Of course, we know these tablets come in two varieties – one with an ARM processor much like the smartphones and tablets so common today, and set to run Windows “8” RT, and another with what is presumed to be an Intel x86/x64 processor, able to run not only the Windows RT apps, but also all those existing Windows 7 apps so many in business take for granted, and so many iPad users wish, at times, they could run – even though the iPad has 650,000 apps at its disposal.
So, with finesse, what did M’sieu de Renesse have to say about Microsoft’s now previewed but as-yet unreleased hardware/software combo latest and greatest?
His statements – and that thought provoking question – are as follows: “Microsoft Surface is the best Windows-based mobile product attempt so far and will sell as long as it delivers its promises and is priced correctly.
“Microsoft’s move in creating its own tablet is the sign that PC manufacturers have lost the game.
“With less than 10% combined market share, Microsoft can afford to lose the support of PC manufacturers in this sector.
“Microsoft Surface is primarily a showcase for Windows 8 and Windows RT.
“Microsoft cannot sustain an aggressive device strategy while licensing Windows on tablets.
“The big question is, if Surface become as successful as the iPad, will Microsoft choose to stop licensing Windows on tablets?”, asks Mr de Renesse, as his comments concluded.
Yes indeed, what will the OEMs do then, and what are they already doing in response?

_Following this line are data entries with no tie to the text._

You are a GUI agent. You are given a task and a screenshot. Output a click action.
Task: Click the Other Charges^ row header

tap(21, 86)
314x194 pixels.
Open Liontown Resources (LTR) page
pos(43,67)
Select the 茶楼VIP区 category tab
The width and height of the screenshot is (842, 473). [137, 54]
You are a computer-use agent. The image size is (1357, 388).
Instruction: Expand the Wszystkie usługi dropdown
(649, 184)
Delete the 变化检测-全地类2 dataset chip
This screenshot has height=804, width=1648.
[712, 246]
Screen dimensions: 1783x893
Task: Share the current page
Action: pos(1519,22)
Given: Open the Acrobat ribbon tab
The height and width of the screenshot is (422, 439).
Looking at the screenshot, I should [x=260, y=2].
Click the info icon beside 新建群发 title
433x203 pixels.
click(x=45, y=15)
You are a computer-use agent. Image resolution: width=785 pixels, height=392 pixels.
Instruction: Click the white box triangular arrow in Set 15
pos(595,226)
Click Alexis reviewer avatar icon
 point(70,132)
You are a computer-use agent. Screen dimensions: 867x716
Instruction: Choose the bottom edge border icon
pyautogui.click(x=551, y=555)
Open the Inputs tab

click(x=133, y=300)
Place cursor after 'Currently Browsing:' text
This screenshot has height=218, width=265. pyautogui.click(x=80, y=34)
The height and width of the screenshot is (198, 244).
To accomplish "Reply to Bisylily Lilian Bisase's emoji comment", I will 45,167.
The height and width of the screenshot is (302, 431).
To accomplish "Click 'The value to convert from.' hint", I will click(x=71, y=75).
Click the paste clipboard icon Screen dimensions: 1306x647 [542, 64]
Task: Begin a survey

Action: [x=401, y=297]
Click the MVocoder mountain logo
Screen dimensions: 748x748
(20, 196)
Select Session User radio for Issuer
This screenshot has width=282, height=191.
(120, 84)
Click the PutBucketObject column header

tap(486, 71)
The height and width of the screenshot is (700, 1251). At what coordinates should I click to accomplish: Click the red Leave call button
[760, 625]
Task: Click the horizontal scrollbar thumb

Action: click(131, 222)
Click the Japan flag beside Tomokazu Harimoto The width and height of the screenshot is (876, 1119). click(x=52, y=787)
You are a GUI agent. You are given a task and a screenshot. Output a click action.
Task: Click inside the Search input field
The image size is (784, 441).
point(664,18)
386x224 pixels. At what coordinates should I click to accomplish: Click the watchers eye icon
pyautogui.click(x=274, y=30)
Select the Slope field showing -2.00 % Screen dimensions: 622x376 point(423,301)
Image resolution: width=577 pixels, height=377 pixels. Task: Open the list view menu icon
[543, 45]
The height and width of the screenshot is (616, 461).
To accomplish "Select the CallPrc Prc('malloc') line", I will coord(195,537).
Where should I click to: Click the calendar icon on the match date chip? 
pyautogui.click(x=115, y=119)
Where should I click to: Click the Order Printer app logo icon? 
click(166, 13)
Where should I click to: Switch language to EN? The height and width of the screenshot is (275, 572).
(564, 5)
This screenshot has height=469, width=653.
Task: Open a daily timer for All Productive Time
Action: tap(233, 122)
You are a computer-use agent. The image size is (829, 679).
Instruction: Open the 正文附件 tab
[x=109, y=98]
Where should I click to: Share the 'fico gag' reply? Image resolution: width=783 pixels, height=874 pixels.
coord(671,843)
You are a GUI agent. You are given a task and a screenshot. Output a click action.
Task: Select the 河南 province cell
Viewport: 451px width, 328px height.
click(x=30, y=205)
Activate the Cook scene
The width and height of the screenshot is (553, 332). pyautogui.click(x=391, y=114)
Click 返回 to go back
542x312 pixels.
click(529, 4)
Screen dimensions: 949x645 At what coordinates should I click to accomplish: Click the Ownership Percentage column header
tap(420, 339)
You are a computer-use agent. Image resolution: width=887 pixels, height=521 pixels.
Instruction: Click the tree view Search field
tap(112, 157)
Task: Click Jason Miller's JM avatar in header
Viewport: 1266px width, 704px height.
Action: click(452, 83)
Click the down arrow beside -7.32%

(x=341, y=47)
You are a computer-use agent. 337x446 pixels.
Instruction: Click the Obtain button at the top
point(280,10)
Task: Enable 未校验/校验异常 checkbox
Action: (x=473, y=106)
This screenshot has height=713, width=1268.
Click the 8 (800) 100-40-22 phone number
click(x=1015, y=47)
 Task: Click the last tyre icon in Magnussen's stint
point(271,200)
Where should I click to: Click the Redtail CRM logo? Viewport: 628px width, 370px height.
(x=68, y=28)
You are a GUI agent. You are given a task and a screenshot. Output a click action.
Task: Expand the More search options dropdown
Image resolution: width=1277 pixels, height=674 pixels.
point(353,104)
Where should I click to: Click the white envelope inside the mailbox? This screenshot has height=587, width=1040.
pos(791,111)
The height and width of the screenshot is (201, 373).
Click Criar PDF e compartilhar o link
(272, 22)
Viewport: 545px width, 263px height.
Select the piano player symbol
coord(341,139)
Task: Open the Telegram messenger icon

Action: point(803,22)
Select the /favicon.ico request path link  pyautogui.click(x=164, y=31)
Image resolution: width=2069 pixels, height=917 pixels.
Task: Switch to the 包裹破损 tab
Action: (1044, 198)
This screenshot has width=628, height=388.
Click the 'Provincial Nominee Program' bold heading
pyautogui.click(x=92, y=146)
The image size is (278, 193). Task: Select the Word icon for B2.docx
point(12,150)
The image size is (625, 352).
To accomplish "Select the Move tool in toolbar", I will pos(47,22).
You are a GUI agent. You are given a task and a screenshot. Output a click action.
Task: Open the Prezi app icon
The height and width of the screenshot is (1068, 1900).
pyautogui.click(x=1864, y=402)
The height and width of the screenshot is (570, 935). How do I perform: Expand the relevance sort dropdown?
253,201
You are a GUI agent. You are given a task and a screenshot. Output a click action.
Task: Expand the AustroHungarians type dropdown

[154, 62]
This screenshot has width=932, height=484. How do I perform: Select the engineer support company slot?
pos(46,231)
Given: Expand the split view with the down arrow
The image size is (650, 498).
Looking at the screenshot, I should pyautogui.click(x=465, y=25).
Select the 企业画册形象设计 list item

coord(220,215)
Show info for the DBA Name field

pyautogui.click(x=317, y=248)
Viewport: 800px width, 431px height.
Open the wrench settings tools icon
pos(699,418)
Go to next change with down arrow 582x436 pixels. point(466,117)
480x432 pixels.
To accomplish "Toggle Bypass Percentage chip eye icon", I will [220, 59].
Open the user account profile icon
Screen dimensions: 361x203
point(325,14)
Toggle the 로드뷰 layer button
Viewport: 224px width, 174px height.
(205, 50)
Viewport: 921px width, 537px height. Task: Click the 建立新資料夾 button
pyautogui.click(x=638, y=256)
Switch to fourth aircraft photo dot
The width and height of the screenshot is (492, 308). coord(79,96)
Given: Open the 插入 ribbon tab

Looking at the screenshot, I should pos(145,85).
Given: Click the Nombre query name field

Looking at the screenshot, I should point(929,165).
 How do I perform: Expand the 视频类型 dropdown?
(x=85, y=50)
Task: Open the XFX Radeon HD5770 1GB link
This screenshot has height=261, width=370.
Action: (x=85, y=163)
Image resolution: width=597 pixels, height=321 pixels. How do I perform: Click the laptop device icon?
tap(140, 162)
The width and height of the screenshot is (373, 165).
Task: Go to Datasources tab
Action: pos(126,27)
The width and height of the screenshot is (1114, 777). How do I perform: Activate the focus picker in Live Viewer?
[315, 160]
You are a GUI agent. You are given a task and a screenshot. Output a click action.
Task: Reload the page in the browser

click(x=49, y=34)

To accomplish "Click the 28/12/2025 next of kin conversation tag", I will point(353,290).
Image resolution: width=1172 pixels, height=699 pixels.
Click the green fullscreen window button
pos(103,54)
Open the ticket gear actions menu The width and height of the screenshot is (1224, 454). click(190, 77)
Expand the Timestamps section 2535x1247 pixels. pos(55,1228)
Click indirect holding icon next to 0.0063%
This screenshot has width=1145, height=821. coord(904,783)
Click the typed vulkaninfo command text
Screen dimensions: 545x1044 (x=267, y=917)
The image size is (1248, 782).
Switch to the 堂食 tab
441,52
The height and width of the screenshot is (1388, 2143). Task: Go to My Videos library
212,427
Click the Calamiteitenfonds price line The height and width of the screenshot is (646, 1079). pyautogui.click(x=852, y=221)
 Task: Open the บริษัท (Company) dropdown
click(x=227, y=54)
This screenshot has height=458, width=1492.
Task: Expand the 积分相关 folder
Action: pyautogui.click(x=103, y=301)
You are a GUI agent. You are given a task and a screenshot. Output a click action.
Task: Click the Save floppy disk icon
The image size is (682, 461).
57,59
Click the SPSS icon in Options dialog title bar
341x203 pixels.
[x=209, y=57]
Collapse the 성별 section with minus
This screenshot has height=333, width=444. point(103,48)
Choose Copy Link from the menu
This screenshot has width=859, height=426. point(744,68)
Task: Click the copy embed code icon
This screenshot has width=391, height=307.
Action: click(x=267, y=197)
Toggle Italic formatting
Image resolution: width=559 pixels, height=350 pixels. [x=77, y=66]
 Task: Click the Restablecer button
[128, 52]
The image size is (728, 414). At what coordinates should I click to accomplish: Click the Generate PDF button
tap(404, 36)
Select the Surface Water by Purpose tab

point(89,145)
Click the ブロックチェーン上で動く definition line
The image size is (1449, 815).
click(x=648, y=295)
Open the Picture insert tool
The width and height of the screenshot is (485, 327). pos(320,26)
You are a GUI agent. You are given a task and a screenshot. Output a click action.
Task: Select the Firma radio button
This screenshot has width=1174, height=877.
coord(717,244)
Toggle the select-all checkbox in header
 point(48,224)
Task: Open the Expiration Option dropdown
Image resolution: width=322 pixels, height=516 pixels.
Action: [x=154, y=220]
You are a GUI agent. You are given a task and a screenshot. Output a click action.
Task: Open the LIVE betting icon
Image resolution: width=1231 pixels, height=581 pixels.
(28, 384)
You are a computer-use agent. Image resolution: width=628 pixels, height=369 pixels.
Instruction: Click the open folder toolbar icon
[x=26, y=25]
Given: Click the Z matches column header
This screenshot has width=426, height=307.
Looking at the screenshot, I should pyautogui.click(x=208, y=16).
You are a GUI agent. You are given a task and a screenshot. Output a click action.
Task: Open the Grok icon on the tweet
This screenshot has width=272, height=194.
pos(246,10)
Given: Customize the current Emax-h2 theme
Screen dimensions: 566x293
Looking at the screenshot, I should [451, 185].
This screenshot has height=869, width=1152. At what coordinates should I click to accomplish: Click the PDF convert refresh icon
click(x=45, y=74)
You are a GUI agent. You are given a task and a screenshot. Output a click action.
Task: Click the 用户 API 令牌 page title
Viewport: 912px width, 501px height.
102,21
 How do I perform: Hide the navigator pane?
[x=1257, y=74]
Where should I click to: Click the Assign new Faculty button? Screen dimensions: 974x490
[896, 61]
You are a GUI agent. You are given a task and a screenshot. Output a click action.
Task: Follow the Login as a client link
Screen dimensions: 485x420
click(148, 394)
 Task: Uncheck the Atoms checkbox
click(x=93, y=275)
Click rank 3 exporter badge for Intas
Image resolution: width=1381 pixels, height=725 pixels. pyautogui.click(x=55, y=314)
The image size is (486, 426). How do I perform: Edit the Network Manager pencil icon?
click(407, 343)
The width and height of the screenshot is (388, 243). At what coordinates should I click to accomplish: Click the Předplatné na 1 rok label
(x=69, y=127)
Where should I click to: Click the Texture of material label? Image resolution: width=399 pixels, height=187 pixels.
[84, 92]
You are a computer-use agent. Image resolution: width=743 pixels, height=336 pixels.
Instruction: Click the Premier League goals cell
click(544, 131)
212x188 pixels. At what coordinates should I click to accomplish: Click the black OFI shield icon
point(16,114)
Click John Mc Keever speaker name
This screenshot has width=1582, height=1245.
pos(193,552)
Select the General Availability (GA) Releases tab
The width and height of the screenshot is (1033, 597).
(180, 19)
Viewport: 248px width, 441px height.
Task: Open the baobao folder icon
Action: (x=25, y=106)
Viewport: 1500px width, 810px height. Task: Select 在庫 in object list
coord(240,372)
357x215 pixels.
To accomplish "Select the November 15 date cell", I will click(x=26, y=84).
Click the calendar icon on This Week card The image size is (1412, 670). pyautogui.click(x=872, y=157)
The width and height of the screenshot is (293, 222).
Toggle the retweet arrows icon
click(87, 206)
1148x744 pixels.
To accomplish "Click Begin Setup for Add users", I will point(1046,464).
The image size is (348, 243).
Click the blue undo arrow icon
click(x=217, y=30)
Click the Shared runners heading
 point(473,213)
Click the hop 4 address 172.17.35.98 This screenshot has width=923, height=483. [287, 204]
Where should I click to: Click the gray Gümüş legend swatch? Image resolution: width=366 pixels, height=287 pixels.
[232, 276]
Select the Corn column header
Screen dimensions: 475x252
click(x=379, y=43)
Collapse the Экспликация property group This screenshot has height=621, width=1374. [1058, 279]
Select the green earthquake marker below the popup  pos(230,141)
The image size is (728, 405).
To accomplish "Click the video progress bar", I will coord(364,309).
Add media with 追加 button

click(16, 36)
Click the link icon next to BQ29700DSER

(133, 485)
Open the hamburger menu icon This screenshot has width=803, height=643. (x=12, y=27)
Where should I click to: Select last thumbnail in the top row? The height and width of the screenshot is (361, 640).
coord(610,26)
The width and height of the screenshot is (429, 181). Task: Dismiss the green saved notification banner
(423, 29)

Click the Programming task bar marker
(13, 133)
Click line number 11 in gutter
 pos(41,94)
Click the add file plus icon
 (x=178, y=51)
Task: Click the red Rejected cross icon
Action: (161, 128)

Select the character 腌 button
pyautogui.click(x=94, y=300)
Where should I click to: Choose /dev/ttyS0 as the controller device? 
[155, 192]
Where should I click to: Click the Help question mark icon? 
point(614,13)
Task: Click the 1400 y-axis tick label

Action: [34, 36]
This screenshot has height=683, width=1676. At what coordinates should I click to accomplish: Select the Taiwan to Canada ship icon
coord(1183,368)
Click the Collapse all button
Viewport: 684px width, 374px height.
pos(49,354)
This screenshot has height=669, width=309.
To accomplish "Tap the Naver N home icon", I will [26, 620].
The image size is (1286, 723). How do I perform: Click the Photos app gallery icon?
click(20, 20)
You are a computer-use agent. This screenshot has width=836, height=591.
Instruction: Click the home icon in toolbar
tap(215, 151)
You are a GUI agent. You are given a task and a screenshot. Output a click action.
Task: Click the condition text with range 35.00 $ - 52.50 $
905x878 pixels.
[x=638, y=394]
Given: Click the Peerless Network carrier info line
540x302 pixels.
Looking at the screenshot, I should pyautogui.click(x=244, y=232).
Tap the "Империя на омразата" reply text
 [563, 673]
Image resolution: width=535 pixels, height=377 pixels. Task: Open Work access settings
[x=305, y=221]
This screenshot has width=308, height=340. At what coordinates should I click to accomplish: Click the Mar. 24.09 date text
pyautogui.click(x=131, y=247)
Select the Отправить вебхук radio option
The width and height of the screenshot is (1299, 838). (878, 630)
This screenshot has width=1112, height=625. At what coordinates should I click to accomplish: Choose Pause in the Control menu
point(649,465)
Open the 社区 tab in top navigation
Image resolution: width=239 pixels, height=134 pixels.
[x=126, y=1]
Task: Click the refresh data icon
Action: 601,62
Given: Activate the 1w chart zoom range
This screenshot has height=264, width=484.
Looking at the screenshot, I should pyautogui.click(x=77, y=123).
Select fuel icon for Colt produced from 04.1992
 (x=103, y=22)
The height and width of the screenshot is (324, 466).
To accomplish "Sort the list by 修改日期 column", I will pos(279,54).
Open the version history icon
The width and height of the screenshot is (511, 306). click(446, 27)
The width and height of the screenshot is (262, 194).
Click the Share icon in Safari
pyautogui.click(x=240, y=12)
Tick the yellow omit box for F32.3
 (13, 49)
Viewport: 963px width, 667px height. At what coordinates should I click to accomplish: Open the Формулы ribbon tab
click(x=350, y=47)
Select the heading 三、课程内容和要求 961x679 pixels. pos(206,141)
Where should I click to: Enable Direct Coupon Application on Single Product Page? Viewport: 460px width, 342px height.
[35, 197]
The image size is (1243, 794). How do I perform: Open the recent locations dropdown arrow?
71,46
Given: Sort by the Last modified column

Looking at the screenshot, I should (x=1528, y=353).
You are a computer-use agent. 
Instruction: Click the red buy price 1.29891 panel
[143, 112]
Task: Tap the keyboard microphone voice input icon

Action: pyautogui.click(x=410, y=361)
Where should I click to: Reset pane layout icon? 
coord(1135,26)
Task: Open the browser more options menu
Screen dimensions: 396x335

One tablet that was launched at Computex was the Asus Taichi, the one with two screens – one non-touch screen within the clamshell laptop, and a touch-screen on the lid of the laptop, turning it into a tablet.
With a tablet such as this one, missing the second internal touch screen while forcing touch to only be used on the outside, it appears to me that Asus has missed a chance to be doubly touching – presumably because of cost.
Then there are other tablet makers, none of whom seem to have been able to come up with a keyboard case/cover anywhere near as innovative as that which Microsoft demonstrated in LA, today.
Thus… it seems Mr de Renesse has some valid points, with Microsoft seemingly needing to show its OEM partners the way.
Personally, I don’t think OEMs are anywhere near ready to cede any kind of tablet battle with Microsoft, let alone Apple, and a next-generation of innovation is finally going to be unleashed, let alone what Apple has in store for the iPad 4, and whatever Microsoft’s R&D boffins are already cooking up for the Surface 2.
So, thanks go to today’s analyst, Ronan de Renesse, as the great game of “make a date with Windows 8” finally gets closer to its true pilot episode, after so many preview releases and failed tablet hardware designs over the years, we’ve almost lost count.
It’s almost too late for Windows 8 to make a very important Apple-beating date, but the clock hasn’t stopped yet, and there’s still time for a last quarter reversal of epic proportions.
We w8 with b8ted breath to see what f8 is yet to befall Microsoft’s Surface tablets – and those of OEMs – running Windows 8. Great!